Uzmanlar, ABD ordusunun bu başarısızlık oranlarını belirlemek için kullanmış olabileceği test metodolojisini sorguladı.
Rusya'nın sınırsız misket bombası ve saçılabilir mayın kullanımı ile birlikte Ukrayna'nın karşı karşıya olduğu koşullar göz önüne alındığında risklerin ne olursa olsun kabul edilebilir olduğu yönünde argümanlar da ileri sürüldü.
Ukrayna kuvvetleri aylardır diğer misket bombası türlerini de kullanmaktadır. Mevcut çatışma sona erdikten sonra da Ukrayna'nın geniş bölgelerinde mayın temizleme ve diğer patlamamış mühimmatın temizlenmesi için önemli çalışmalar yapılması gerekecektir. Bu çalışma muhtemelen uzun yıllar sürecektir.
Cumhuriyetçi Kongre üyeleri Mart ayında Biden'a yazdıkları mektupta "Ukraynalı liderler, Rusya'nın işgali ve günlük barbarlık eylemlerinin yarattığı varoluşsal tehditle kıyaslandığında sönük kalan bu mühimmatların savaşçı olmayanlara yönelik risklerinin farkındalar" dedi.
"Dahası, DPICM sağlama konusundaki suskunluğumuz, Rus mermilerinin aksine, mühimmatlarımızın muharip olmayanlara yönelik riski sınırlayan teknolojik olarak gelişmiş önlemler içerdiği gerçeğini hesaba katmamaktadır."
Söz konusu mektupta ayrıca, Rus birliklerinin Ukrayna güçleri için daha elverişli bölgelere yönlendirilmesine yardımcı olmak ya da onları daha kolay hedef alınabilecekleri yerlerde yoğunlaşmaya zorlamak gibi ikinci dereceden potansiyel etkilere de dikkat çekiliyordu.

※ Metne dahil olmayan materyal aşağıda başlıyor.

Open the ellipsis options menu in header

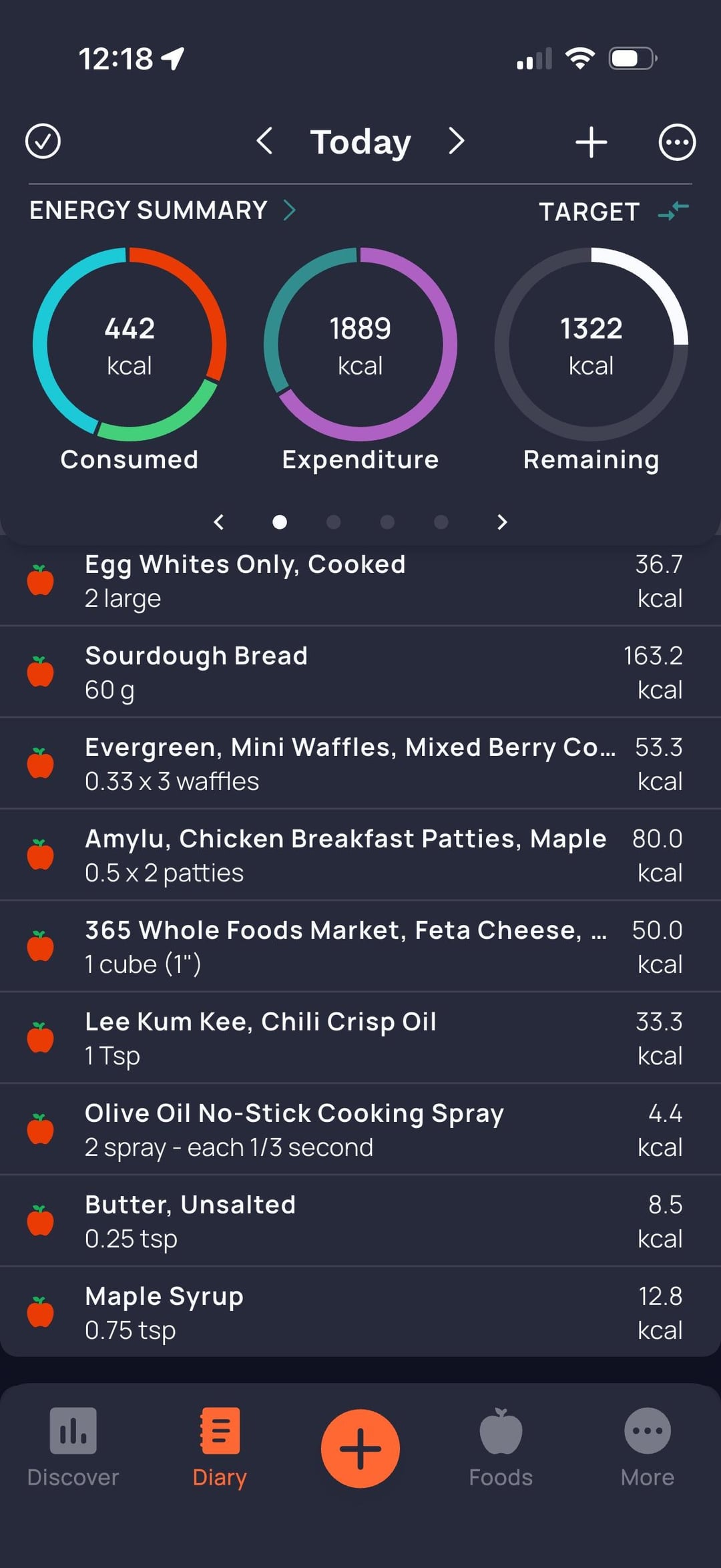(x=677, y=142)
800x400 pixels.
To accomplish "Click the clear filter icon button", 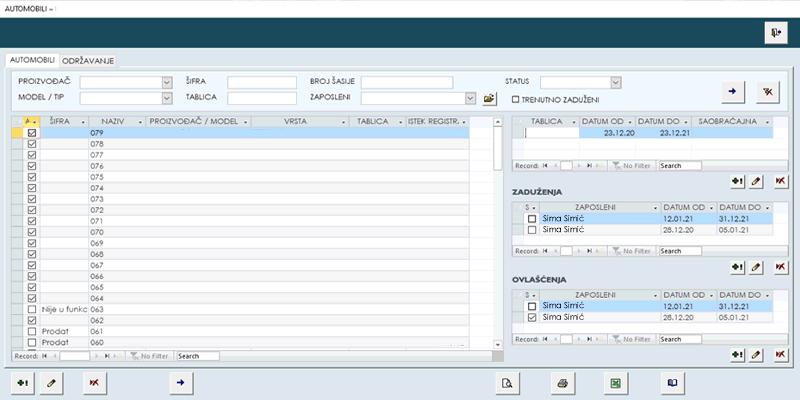I will tap(768, 90).
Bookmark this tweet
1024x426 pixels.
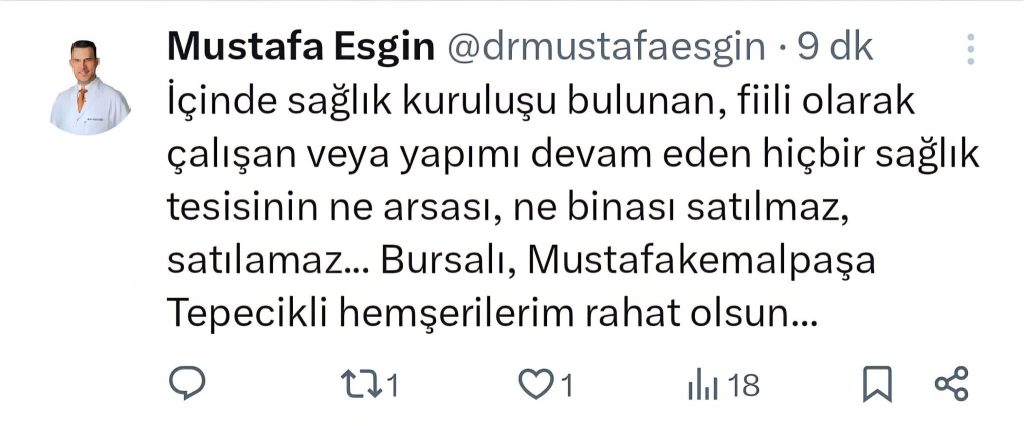[877, 384]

Bu silahların Ukrayna'ya verilmesine ilişkin bir diğer argüman da, Ukrayna'nın bu silahları kendi topraklarında kullanmayı aktif olarak seçecek olmasıdır. Bunu yapmanın risklerini kabul ediyorlar ve uzun vadeli etkilerini başka bir devlet üzerinde zorlamıyorlar.
ABD ordusunun Ukrayna'ya yönelik önceki yardım paketlerinde (diğer araç türleri için de tehdit oluşturan) saçılabilir tanksavar mayınlarıyla yüklü misket bombası top mermilerinin yer aldığını zaten kamuoyu önünde kabul ettiğini de belirtmek gerekir.
Neden 155mm Uzaktan Zırh Önleyici Mayın (RAAM) mermilerinin aynı türden bir politika tartışmasına yol açmadığı açık değildir.
Ukrayna'nın geçmişte de ABD'den Mk 20 Rockeye II misket bombaları istediği bildirilmişti, ancak bu bombaların alt mühimmatlarını küçük insansız hava araçlarını silahlandırmak için kullanmak gibi yeni bir amaçla.
Durum ne olursa olsun, Ukrayna'nın karşı saldırısının şu ana kadar yavaş ilerlemesi, misket bombalarının yanı sıra ATACMS'ler ve diğer silahların gönderilmesi yönündeki çağrıları yeniden canlandırdı.
Ukrayna Devlet Başkanı Volodymyr Zelensky yakın zamanda CNN'den Erin Burnett'e verdiği bir röportajda bir çevirmenin yardımıyla "Bize destek veren liderler olarak ABD'ye minnettarım" dedi.
"Ancak hem onlara hem de Avrupalı liderlere karşı saldırıya daha erken başlamak istediğimizi ve bunun için tüm silah ve malzemeye ihtiyacımız olduğunu söyledim. Neden mi? Çünkü daha geç başlarsak daha yavaş ilerleyecektir."
Elbette tek bir silah sisteminin Ukrayna'nın ilerleyişini hızlandırmaktan ya da çatışmanın seyrini değiştirmekten tek başına sorumlu olamayacağını belirtmek önemlidir.
Daha önce de vurguladığımız gibi, Rus güçlerinin kapsamlı savunma hazırlamak için ayları vardı. Rus birlikleri şu anda hava ve topçu desteğini daha kolay alabilecekleri ve daha güçlü hava ve füze savunma sistemlerinin korumasından faydalanabilecekleri bölgelerde faaliyet gösteriyor.
Sonuç olarak, tartışmalı olmasına rağmen Ukrayna, DPICM'in çatışmanın mevcut aşamasında kuvvetlerine sağlayabileceği faydaların nihayetinde risklerden daha ağır bastığına inanıyor.
Şimdi bu sonuca katılıp katılmamak ABD'ye kalmış durumda.